***** EXTRACTED RECORDS

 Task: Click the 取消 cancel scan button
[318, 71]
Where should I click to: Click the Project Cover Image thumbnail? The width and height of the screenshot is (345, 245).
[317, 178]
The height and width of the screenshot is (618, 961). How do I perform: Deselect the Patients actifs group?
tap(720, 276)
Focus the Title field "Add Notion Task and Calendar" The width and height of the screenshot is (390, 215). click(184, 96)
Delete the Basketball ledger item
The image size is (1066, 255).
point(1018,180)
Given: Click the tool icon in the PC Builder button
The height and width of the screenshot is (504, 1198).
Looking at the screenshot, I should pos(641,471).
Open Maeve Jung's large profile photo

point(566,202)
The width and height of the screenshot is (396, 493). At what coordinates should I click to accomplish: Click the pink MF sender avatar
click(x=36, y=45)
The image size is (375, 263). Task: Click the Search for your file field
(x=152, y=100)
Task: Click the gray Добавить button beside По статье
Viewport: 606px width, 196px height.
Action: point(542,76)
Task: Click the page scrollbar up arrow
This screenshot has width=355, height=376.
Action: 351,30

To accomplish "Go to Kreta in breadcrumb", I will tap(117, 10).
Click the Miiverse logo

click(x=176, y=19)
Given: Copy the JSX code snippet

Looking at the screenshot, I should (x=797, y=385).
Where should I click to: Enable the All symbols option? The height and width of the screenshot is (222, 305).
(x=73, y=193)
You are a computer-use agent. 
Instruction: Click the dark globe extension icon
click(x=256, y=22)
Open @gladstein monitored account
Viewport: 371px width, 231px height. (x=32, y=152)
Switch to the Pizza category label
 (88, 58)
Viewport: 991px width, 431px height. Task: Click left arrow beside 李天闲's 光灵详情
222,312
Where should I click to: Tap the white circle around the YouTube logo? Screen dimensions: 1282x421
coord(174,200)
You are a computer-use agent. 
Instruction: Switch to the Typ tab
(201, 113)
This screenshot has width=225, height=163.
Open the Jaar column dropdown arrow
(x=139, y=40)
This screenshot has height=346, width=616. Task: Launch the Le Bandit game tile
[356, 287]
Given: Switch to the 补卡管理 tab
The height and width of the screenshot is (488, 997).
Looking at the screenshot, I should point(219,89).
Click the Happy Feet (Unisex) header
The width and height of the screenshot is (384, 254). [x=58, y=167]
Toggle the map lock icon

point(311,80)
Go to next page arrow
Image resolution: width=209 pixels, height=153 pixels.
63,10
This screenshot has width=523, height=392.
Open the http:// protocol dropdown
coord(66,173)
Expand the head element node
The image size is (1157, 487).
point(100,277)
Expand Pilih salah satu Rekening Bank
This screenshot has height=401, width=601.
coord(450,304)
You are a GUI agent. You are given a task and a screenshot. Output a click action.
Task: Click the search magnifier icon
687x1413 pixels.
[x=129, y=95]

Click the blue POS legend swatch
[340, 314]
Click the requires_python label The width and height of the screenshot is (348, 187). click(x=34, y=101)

**********

**AIM OF THE TASK**
Word for word, copy out all the data given above.

**FINAL ANSWER**
 Task: Click the 取消 cancel scan button
[318, 71]
Where should I click to: Click the Project Cover Image thumbnail? The width and height of the screenshot is (345, 245).
[317, 178]
The height and width of the screenshot is (618, 961). How do I perform: Deselect the Patients actifs group?
tap(720, 276)
Focus the Title field "Add Notion Task and Calendar" The width and height of the screenshot is (390, 215). click(184, 96)
Delete the Basketball ledger item
The image size is (1066, 255).
point(1018,180)
Given: Click the tool icon in the PC Builder button
The height and width of the screenshot is (504, 1198).
Looking at the screenshot, I should pos(641,471).
Open Maeve Jung's large profile photo

point(566,202)
The width and height of the screenshot is (396, 493). At what coordinates should I click to accomplish: Click the pink MF sender avatar
click(x=36, y=45)
The image size is (375, 263). Task: Click the Search for your file field
(x=152, y=100)
Task: Click the gray Добавить button beside По статье
Viewport: 606px width, 196px height.
Action: point(542,76)
Task: Click the page scrollbar up arrow
This screenshot has width=355, height=376.
Action: 351,30

To accomplish "Go to Kreta in breadcrumb", I will tap(117, 10).
Click the Miiverse logo

click(x=176, y=19)
Given: Copy the JSX code snippet

Looking at the screenshot, I should (x=797, y=385).
Where should I click to: Enable the All symbols option? The height and width of the screenshot is (222, 305).
(x=73, y=193)
You are a computer-use agent. 
Instruction: Click the dark globe extension icon
click(x=256, y=22)
Open @gladstein monitored account
Viewport: 371px width, 231px height. (x=32, y=152)
Switch to the Pizza category label
 (88, 58)
Viewport: 991px width, 431px height. Task: Click left arrow beside 李天闲's 光灵详情
222,312
Where should I click to: Tap the white circle around the YouTube logo? Screen dimensions: 1282x421
coord(174,200)
You are a computer-use agent. 
Instruction: Switch to the Typ tab
(201, 113)
This screenshot has width=225, height=163.
Open the Jaar column dropdown arrow
(x=139, y=40)
This screenshot has height=346, width=616. Task: Launch the Le Bandit game tile
[356, 287]
Given: Switch to the 补卡管理 tab
The height and width of the screenshot is (488, 997).
Looking at the screenshot, I should point(219,89).
Click the Happy Feet (Unisex) header
The width and height of the screenshot is (384, 254). [x=58, y=167]
Toggle the map lock icon

point(311,80)
Go to next page arrow
Image resolution: width=209 pixels, height=153 pixels.
63,10
This screenshot has width=523, height=392.
Open the http:// protocol dropdown
coord(66,173)
Expand the head element node
The image size is (1157, 487).
point(100,277)
Expand Pilih salah satu Rekening Bank
This screenshot has height=401, width=601.
coord(450,304)
You are a GUI agent. You are given a task and a screenshot. Output a click action.
Task: Click the search magnifier icon
687x1413 pixels.
[x=129, y=95]

Click the blue POS legend swatch
[340, 314]
Click the requires_python label The width and height of the screenshot is (348, 187). click(x=34, y=101)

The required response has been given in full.